Pero más que desvanecerse, el suyo ha sido un mito que se ha ido retroalimentando con el paso del tiempo, a pesar de abandonar su carrera cuando se hallaba en la mismísima cima del éxito pues sus filmes, incluyendo los menos afortunados, han pasado a integrar el imaginario colectivo de varias generaciones de espectadores, cumpliendo así con su misión como arquetipo fundacional de lo que, en palabras de Federico Fellini, se transformaría muy pronto «en una nueva orden religiosa llamada cine» y como mujer capaz de doblegar sentimientos y de desatar las pasiones más abrasivas. De ahí que, refirmando su conocida fama de altiva y displicente, rechazara incesantemente las propuestas amorosas de muchas de las más ilustres personalidades de su tiempo celosa de su independencia y de la privacidad por la que tanto combatió durante toda su huidiza y enigmática vida.
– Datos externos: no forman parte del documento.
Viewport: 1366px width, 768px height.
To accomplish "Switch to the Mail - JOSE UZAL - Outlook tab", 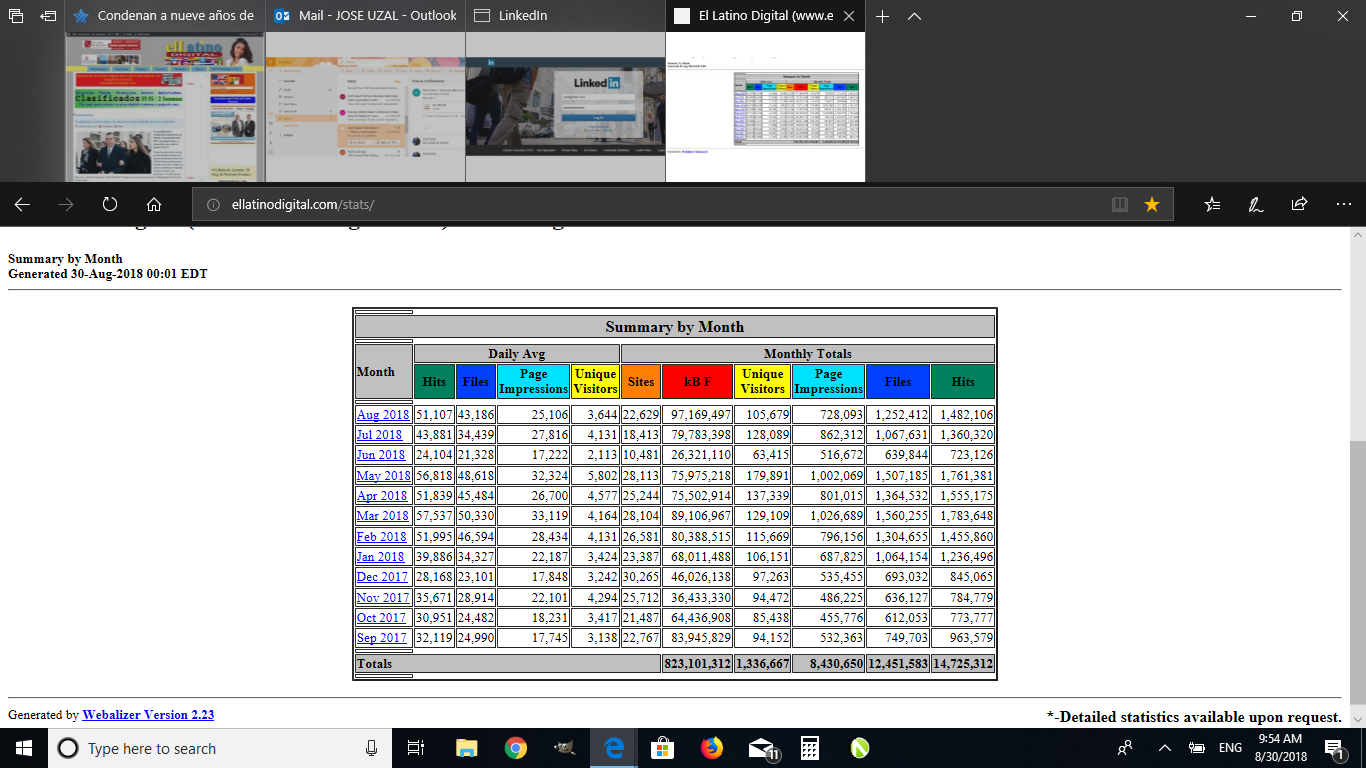I will [x=365, y=16].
Dotada de un prodigioso sentido de la distinción, fría y distante como un cisne, la Divina iluminó, como ninguna otra estrella de Hollywood, las pantallas del mundo entero aportando la sabiduría y prestancia de una mujer cuyo innato talento la convirtió en la gran dama indiscutible del cine de su época. Hoy, cuando la mayoría de las divas de la pantalla son sometidas a complejos y sofisticados métodos de interiorización dramática, la legendaria naturalidad de la Garbo cobra, si cabe, aún más grandeza. La suya era una técnica que nacía de la pura intuición y de un convencimiento absoluto de sus grandes recursos expresivos ante las cámaras. Su escuela murió con ella. Pero no el recuerdo imborrable de sus treinta películas en las que, con mayor o menor fortuna y brillantez, demostró una versatilidad y un aplomo difícilmente homologables con los de cualquier otra gran figura de la historia del cine.

Protagonista

De la frágil y apasionada protagonista de Margarita Gautier (Camille, 1936) a la atormentada heroína de Ana Karenina (Anna Karenina, 1935), pasando por la audaz y perseverante Cristina de La reina Cristina de Suecia (Queen Christina, 1933) o la enigmática espía de Mata Hari (Mata Hari, 1932), Greta Garbo transitó por los senderos de la perversión, del sufrimiento, del amor, de la humillación, de la muerte, del resentimiento, del rencor..., representado con convicción y hondura emocional a los personajes más dispares en filmes que fueron trazando paulatinamente el singular perfil de este gran icono femenino. Superar la sensibilidad dramática que irradiaba su imagen en la pantalla sería como tocar el cielo, parafraseando el famoso bolero. Nadie, por muy sobresaliente que sea su currículo profesional, ha podido alcanzar su autoridad y prestancia ante las cámaras, ni volar nunca tan alto. Y no sólo porque se trate, en definitiva, de alguien que reúne todos los valores de una actriz sobradamente solvente sino, simplemente, porque su genio estaba investido por un halo intransferible de fascinación personal, de duende, que trascendía al mero fenómeno de la representación. Ahí precisamente residía el tan traído «misterio» de la gran estrella sueca: en sus dotes insuperables para trascender a sus personajes y en su capacidad para mostrar, mediante un control absoluto de sus propios recursos dramáticos, retratos de mujer que han quedado fijados a fuego en nuestras retinas.